• Условие задачи: Перепишите кусок отрывка о марксизме в России, начиная со слов "Марксизм явился в" и до слов "Ткачева и Нечаева.". Поменяйте в нем "Нечаева" на "Бакунина".

• Исходный текст:

Марксизм явился в Россию в конце девятнадцатого века на подготовленную почву. Ленин, наиболее полно воплощавший радикализм русской интеллигенции, верил в науку и в революцию еще до того, как он стал марксистом. Официальные биографы Ленина и ленинизма тщательно обработали генеалогию вождя партии и революции, оставив только "благородных" предков, прежде всего Чернышевского. В огромной роли, сыгранной Чернышевским, романом Что делать?, в формировании Ленина нет сомнений. Ленин говорил: "0н меня всего глубоко перепахал".21 Но не менее велико было и влияние на него революционеров, имена которых с середины 30-х годов были выведены из пантеона предков Октября, в первую очередь Ткачева и Нечаева.

• Раздел данных:
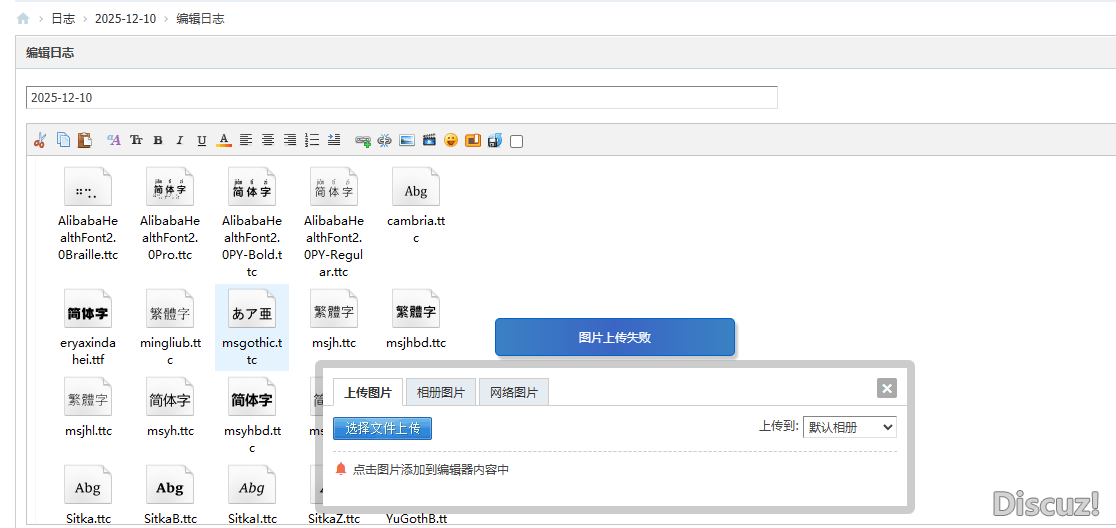Click the 选择文件上传 button

382,428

• Решение задачи:
Марксизм явился в Россию в конце девятнадцатого века на подготовленную почву. Ленин, наиболее полно воплощавший радикализм русской интеллигенции, верил в науку и в революцию еще до того, как он стал марксистом. Официальные биографы Ленина и ленинизма тщательно обработали генеалогию вождя партии и революции, оставив только "благородных" предков, прежде всего Чернышевского. В огромной роли, сыгранной Чернышевским, романом Что делать?, в формировании Ленина нет сомнений. Ленин говорил: "0н меня всего глубоко перепахал".21 Но не менее велико было и влияние на него революционеров, имена которых с середины 30-х годов были выведены из пантеона предков Октября, в первую очередь Ткачева и Бакунина.